* TASK ITEM
Copy out each line of the data that holds the word "below".

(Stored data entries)
:::::

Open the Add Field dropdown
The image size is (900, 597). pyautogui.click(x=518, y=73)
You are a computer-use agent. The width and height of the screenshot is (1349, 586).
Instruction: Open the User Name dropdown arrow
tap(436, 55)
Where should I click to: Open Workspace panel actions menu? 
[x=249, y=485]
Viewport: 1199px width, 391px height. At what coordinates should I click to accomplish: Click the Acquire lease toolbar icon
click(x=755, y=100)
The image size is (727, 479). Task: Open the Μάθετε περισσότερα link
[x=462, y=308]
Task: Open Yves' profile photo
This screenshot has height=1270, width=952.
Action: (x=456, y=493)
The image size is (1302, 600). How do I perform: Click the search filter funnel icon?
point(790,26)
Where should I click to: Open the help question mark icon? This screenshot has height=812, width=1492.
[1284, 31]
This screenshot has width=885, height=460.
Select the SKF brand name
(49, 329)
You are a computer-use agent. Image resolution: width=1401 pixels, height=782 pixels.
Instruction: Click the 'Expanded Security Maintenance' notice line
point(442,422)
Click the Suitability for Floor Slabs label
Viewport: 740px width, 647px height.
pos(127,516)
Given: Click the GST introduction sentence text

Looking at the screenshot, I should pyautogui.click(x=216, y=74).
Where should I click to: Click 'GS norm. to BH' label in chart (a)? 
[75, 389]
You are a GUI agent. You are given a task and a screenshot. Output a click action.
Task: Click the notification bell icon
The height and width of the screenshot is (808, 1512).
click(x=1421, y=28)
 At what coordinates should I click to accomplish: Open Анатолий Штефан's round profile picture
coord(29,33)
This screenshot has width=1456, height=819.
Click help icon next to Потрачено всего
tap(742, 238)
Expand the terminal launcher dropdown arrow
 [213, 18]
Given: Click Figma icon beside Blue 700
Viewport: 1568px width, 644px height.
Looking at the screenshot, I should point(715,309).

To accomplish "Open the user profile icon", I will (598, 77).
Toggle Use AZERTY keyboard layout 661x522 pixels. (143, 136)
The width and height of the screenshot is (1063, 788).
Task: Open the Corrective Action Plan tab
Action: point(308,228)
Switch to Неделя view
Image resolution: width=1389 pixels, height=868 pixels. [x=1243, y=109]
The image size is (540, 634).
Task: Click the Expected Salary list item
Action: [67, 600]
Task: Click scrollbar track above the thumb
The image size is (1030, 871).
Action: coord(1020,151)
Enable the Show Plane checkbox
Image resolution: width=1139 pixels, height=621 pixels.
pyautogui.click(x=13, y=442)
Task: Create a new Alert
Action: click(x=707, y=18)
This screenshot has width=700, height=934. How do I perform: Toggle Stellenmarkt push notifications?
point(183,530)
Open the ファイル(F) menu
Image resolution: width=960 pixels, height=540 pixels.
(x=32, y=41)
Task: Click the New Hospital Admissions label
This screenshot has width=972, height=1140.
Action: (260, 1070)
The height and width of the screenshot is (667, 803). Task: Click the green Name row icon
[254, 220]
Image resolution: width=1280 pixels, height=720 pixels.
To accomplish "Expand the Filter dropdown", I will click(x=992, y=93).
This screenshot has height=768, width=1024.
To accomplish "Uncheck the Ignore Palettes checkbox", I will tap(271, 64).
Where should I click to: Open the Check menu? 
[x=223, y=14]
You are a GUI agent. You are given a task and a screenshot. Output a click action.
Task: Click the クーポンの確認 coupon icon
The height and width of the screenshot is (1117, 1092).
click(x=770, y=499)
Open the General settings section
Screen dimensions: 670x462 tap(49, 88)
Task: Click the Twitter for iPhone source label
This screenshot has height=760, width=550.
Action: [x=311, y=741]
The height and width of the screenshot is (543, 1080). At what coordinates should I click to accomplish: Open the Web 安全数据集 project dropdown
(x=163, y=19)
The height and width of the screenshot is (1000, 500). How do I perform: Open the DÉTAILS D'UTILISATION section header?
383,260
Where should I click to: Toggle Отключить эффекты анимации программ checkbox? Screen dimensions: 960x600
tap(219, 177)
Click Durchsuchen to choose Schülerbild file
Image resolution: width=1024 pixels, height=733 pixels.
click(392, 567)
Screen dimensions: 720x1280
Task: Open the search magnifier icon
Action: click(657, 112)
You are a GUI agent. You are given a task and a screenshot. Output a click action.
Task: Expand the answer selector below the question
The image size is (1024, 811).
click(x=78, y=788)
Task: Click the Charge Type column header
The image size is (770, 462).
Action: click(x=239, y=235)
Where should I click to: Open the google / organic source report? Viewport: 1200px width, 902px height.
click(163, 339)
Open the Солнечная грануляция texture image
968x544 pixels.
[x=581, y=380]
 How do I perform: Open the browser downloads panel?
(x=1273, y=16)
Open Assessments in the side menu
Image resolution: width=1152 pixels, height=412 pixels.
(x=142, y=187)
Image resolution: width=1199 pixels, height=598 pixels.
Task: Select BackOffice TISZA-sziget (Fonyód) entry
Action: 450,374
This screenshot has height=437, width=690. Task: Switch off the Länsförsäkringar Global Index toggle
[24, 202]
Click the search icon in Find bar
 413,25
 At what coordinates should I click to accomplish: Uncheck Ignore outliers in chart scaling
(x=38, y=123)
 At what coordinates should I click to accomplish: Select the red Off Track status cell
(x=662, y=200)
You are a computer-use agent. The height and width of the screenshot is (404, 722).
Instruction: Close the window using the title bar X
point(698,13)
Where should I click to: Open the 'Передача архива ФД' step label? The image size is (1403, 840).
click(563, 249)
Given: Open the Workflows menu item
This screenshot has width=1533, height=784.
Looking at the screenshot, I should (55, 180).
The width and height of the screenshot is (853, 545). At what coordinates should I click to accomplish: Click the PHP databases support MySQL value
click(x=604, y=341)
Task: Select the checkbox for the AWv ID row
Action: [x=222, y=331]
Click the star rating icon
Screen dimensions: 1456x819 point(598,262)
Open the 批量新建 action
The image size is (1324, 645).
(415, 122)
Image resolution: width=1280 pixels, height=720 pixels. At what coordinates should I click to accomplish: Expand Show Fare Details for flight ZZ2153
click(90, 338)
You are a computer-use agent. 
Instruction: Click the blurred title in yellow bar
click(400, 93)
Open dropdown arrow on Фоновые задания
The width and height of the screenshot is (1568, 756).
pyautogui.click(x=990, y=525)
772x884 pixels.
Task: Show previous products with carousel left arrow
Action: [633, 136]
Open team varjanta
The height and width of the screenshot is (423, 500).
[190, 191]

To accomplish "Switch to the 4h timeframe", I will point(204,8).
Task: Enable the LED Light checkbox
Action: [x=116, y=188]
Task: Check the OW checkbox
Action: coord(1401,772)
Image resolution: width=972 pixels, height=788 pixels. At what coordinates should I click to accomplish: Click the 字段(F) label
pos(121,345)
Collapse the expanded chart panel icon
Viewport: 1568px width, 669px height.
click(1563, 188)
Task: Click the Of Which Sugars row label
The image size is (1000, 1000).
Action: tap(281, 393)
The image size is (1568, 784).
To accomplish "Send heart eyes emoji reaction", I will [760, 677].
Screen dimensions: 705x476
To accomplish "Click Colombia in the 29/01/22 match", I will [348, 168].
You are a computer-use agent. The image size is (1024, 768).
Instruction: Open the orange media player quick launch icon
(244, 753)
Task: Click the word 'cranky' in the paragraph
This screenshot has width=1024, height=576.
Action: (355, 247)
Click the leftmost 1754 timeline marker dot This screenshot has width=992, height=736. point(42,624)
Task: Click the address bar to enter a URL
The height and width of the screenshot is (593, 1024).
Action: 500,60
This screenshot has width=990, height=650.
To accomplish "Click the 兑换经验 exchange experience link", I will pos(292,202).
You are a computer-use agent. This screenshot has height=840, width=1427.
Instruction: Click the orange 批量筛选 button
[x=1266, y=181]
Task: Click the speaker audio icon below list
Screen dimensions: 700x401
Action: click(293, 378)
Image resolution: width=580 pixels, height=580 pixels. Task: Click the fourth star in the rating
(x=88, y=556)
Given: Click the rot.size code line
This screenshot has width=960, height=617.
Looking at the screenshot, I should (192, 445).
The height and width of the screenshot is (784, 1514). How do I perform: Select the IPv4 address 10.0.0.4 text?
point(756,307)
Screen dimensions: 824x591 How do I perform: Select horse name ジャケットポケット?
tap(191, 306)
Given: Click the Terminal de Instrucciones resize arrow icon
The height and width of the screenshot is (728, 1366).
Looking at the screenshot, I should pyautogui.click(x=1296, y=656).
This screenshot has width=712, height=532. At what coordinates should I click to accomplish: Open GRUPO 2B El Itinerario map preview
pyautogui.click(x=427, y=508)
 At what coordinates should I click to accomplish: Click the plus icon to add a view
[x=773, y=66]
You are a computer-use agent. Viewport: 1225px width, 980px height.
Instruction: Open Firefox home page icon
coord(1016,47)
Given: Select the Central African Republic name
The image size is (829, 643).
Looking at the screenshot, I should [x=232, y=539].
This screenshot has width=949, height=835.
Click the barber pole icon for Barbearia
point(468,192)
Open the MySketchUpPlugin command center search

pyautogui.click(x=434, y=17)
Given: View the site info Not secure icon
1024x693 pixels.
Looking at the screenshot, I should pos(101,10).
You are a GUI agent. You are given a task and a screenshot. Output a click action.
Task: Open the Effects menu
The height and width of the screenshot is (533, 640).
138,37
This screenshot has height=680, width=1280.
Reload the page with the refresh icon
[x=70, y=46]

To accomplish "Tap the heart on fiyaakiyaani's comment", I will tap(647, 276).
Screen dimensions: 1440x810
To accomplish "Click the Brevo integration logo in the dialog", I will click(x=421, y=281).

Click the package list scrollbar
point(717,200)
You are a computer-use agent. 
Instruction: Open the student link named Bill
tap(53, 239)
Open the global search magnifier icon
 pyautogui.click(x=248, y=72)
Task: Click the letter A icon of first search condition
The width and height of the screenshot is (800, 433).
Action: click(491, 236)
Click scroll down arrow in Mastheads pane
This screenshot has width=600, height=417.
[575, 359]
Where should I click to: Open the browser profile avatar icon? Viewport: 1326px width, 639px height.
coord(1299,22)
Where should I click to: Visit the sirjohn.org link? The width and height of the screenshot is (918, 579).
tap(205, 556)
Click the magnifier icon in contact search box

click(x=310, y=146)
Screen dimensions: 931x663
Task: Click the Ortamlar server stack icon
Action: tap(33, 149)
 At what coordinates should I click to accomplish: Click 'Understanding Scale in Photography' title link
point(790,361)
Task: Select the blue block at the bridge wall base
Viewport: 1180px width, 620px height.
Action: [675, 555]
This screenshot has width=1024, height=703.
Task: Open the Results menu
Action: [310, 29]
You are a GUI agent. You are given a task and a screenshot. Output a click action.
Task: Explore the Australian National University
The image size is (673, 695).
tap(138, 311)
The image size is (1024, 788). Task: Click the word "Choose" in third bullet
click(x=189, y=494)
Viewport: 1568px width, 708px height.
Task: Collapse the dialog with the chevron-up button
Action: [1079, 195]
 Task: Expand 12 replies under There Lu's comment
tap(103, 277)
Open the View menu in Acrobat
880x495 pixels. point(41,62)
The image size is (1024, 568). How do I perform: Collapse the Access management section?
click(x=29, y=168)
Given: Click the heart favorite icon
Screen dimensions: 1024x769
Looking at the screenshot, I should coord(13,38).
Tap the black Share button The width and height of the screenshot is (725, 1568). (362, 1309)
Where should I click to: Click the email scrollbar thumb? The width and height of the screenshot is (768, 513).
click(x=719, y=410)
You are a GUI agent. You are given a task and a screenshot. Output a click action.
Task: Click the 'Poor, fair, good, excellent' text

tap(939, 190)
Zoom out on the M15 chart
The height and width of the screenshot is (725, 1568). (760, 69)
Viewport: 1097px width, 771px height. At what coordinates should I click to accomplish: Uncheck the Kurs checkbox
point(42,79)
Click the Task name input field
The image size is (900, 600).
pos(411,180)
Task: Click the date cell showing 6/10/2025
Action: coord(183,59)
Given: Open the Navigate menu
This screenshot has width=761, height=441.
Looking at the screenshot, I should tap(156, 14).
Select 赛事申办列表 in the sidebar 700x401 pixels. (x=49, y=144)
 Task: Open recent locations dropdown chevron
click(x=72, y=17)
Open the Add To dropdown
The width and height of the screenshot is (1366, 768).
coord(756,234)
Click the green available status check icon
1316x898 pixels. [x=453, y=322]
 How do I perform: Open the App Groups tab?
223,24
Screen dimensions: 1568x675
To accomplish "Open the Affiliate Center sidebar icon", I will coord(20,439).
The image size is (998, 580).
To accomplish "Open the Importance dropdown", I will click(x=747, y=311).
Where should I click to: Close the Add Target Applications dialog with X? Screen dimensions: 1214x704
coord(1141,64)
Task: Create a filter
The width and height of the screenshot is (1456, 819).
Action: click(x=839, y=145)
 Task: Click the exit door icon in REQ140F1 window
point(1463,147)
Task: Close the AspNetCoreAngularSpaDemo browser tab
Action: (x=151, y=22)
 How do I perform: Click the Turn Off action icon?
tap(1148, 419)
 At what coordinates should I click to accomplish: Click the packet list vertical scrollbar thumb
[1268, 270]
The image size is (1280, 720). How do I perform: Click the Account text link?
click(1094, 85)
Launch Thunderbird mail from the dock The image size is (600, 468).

:::::

* ANSWER TO THE PROBLEM
Task: Expand the answer selector below the question
Task: Click the speaker audio icon below list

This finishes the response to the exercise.